“Independence is very important to me today. It allows people to discover you in a natural way, because you are not so visible in the market.” Massimo Alba (Massimo Alba) in his showroom as an impromptu and angry anarchist demonstration passed by in Navigli. When the sirens sounded, Alba remained unflappable.
Alba has spent decades perfecting his practice as a maker of unpretentious, luxurious and modest bohemian clothing: now he is turning his attention to understanding How he was able to tailor his products to the psychology of his customers, especially younger ones. “I’m interested in the attitude of the man, it’s part of his identity. The way he puts his hands in his pockets, the way he wishes to stand.”
Pursuing his instincts, i.e. streetwear teens will be looking for something a little less cheeky but just as important For comfort , Alba showed off multiple variations of his popular sloop suit, featuring Wool and cashmere blends in rich colours, with the occasional Prince of Wales check.
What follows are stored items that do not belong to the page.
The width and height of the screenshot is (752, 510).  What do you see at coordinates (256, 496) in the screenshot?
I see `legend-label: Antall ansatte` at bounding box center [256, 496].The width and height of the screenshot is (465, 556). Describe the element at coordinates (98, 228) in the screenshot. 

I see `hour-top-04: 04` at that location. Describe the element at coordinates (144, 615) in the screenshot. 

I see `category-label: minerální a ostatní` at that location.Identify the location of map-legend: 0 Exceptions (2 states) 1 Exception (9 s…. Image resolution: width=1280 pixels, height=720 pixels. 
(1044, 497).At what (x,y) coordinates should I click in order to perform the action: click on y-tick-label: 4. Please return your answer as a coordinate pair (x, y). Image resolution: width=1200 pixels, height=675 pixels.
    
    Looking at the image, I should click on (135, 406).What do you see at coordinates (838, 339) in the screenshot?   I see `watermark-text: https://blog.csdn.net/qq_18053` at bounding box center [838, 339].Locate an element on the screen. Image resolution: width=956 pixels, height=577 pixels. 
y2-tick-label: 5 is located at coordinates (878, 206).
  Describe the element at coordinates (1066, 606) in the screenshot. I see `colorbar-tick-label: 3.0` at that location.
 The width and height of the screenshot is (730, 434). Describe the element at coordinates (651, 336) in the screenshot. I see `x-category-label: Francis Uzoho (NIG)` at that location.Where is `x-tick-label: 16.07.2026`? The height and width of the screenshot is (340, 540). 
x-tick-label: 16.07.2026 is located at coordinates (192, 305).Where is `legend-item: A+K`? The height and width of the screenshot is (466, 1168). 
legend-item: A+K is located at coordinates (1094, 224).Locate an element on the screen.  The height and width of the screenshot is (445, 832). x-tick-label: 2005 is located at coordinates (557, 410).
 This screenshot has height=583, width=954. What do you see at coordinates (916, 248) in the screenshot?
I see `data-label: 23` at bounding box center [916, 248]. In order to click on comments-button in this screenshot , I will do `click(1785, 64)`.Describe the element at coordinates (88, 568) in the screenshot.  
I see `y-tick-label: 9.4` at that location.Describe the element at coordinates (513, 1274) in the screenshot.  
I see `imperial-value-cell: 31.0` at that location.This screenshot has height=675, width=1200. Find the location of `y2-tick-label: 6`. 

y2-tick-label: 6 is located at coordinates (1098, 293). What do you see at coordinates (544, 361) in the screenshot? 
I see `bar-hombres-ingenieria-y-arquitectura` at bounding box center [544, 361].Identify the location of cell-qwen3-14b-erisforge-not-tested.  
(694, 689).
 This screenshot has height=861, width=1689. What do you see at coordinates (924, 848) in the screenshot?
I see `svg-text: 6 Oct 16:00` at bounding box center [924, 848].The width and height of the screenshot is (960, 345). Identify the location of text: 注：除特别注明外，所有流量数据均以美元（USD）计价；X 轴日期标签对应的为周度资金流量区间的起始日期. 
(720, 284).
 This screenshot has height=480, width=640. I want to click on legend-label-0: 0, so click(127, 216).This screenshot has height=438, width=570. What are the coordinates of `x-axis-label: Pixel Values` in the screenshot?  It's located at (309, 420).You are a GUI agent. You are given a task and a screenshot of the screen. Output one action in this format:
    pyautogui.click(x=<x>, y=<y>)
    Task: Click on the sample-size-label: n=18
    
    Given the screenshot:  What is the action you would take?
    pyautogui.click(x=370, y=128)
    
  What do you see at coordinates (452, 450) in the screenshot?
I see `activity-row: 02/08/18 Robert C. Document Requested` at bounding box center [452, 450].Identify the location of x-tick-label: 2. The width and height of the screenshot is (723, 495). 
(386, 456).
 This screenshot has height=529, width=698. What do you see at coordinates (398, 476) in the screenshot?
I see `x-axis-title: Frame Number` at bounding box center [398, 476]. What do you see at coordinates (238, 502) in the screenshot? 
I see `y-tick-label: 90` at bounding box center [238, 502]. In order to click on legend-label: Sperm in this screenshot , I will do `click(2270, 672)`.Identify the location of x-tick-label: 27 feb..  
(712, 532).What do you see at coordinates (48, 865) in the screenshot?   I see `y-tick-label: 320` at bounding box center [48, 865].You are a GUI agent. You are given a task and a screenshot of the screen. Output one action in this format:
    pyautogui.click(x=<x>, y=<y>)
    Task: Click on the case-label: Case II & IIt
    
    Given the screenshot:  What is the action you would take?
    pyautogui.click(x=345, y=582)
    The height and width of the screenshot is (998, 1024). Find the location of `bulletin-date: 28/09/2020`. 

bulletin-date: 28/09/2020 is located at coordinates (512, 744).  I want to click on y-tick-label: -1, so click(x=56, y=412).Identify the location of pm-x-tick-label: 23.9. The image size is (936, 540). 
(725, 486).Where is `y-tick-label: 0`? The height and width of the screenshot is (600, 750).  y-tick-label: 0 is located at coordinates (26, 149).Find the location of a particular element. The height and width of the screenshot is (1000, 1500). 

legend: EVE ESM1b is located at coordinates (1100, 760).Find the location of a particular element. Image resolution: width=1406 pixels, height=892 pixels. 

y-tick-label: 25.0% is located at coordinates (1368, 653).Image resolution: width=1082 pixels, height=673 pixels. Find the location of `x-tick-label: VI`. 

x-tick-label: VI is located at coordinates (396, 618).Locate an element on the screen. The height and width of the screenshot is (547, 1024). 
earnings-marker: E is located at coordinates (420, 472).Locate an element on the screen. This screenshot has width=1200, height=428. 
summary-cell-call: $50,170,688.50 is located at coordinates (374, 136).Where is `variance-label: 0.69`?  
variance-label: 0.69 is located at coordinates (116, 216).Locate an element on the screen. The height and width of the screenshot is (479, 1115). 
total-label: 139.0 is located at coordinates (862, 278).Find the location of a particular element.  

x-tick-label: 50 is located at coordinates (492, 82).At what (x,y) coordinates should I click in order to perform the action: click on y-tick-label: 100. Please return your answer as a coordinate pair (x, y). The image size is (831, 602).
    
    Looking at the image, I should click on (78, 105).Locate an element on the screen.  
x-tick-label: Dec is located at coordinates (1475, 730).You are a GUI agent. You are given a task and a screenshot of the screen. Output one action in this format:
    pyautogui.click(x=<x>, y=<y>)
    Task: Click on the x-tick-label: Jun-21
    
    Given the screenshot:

Artist jackets, soft military tunics, new variations on his typical haute knitwear (the cashmere blend Aran and the vibrant mohair/silk/wool combo are particularly great), and some glamorous and casually woven ties complete Alba’s pair Proposals for intergenerational fresh expressions of emerging sophistication.
These outfits look sophisticated, but don’t have definition: you can Imagine the young Milanese that Alba recruited for his videos and picture books—and, more generally, independent-minded young men—using them as the building blocks of an emerging aesthetic in real life. While formalwear is distinctly archaeological in its tailored fit and traditional outerwear paradigms, trousers and shoulders are cut to allow freedom of movement and provide comfort. On the way to meet the anarchists, I mentioned that my younger son asked for a suit for his birthday this week, and Alba punched the air saying: “That’s it!”